* **TO DO**
For the data below, the lines that hold "label" should be counted; only the resulting number is expected.

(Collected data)
------------------------------------
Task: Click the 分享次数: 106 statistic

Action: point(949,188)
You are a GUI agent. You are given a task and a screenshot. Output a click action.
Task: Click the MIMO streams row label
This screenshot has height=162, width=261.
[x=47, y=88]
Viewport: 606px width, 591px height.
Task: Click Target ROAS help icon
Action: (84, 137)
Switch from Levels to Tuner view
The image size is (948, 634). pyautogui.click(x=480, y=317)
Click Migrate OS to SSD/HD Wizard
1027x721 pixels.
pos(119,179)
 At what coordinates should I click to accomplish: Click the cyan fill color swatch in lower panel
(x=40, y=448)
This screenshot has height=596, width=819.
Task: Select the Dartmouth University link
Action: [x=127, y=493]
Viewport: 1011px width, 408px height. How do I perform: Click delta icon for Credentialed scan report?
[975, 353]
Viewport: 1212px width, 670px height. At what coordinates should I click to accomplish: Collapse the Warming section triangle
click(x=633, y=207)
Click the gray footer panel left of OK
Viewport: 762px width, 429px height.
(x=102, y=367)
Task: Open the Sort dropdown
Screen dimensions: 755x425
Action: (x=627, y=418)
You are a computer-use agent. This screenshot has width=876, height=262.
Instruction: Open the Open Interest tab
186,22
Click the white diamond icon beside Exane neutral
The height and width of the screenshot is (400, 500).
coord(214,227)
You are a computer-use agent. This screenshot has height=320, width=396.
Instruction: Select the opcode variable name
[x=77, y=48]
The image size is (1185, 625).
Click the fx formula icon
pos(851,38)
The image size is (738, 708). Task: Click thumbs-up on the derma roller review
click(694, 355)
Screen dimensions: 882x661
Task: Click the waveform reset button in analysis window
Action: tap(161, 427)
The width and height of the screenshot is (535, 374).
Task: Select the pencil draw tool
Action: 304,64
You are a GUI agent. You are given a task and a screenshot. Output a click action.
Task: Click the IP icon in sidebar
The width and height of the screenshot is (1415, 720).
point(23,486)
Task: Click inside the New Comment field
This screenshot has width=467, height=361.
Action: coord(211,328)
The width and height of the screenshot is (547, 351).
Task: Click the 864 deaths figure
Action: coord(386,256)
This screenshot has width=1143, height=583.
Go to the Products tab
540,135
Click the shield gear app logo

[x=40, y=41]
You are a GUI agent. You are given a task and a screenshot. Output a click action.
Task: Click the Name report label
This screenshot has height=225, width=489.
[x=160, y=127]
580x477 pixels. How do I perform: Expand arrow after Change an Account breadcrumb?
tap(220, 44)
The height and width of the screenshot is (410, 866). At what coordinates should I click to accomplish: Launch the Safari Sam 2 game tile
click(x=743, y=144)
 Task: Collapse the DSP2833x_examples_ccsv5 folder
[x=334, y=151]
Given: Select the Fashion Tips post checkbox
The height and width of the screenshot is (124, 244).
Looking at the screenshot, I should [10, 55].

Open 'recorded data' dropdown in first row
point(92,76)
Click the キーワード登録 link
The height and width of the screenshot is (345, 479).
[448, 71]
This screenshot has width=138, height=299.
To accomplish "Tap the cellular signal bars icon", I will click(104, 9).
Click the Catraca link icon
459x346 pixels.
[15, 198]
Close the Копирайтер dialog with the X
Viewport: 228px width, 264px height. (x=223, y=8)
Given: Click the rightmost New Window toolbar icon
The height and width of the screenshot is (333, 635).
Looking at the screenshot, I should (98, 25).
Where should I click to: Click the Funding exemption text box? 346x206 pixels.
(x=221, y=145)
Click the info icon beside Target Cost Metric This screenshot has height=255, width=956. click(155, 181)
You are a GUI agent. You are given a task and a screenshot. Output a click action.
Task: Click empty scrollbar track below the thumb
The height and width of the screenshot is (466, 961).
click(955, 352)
------------------------------------
* **RESULT FOR THIS EXERCISE**
2